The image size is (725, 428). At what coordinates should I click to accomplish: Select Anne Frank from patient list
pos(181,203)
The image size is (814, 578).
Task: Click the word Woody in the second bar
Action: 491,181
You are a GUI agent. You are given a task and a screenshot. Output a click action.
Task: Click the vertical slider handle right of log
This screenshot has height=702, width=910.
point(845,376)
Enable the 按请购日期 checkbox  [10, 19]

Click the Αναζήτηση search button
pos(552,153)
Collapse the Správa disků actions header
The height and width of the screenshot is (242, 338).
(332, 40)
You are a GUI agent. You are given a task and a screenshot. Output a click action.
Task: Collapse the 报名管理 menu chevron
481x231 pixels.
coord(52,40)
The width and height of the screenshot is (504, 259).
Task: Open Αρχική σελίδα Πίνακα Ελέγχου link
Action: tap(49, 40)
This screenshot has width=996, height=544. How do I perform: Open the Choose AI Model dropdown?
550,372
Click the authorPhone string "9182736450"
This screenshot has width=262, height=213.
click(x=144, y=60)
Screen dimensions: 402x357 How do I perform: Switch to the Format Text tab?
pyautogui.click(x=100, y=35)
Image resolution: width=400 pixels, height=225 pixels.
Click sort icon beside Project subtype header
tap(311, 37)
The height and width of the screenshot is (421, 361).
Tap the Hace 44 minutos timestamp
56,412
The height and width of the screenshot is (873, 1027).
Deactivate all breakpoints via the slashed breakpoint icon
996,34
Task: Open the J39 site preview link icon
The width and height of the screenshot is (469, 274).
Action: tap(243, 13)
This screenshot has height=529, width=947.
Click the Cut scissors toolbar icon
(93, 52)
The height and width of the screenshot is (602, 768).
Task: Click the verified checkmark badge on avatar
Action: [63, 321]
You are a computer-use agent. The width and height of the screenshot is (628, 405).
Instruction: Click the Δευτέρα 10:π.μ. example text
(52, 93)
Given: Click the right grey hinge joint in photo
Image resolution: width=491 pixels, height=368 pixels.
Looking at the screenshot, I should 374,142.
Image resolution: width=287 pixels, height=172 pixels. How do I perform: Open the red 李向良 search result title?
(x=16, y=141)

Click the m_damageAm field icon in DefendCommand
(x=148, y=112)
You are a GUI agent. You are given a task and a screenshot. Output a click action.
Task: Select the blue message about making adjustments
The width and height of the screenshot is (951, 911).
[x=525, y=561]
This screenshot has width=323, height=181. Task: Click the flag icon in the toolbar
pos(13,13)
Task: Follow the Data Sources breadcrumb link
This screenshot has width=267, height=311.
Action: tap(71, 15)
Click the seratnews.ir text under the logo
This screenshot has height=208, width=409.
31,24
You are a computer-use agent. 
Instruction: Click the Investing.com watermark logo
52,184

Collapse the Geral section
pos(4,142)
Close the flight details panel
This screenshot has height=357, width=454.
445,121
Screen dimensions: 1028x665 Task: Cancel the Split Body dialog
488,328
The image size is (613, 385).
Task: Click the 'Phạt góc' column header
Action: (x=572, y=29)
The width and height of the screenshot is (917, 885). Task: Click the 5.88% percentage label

—————

Your task is to copy each line of the listing that holds the word "right".

▶ _Reply_:
Task: Click the vertical slider handle right of log
Given: Click the right grey hinge joint in photo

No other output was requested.